Homesickness
Macmillan, 317 pp
Desolation of modern life
I found Murray Bail’s novel Homesickness a work of brilliant and resonant artistry, which despite many unlikely incidents, succeeds in being thoroughly credible in all its parts. It is also a desolating book, a comedy, but a very black one.
The story describes the adventures of thirteen Australian tourists, following them from Africa to London, to Quito, to New York, to London again, thence to Moscow, and finally to an unidentified place at the book’s close that might be hell, and is certainly limbo.

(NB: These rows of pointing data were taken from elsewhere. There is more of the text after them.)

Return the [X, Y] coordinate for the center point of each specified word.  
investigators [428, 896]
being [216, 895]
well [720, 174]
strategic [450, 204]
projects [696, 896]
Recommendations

The Australians spend most of the book sightseeing, progressing through a variety of bizarre museums, a museum for domestic goods in Africa where tubes of toothpaste, lawnmowers and syphons are displayed, a corrugated-iron museum in England, a leg museum in Quito where their guide is a one-legged Italian, a museum dedicated to the institution of marriage in New York, and one dedicated to gravity in Moscow. Apart from their museum experiences, the Australians are voyeurs at a gang-rape in New York where they have joined a safari-like enterprise that caters for this grotesque titillation, spectators at an English home where one, Fred Russell, whose outsized nose resembles Ayers Rock, causes his monstrosity to change colours like the Australian monolith. Despite so much time being spent in museums, there is a strong sense of locality evoked as the Australians fly from continent to continent. The atmosphere of London, Ecuador, New York is faithfully recreated; the events take place in this world and at this time.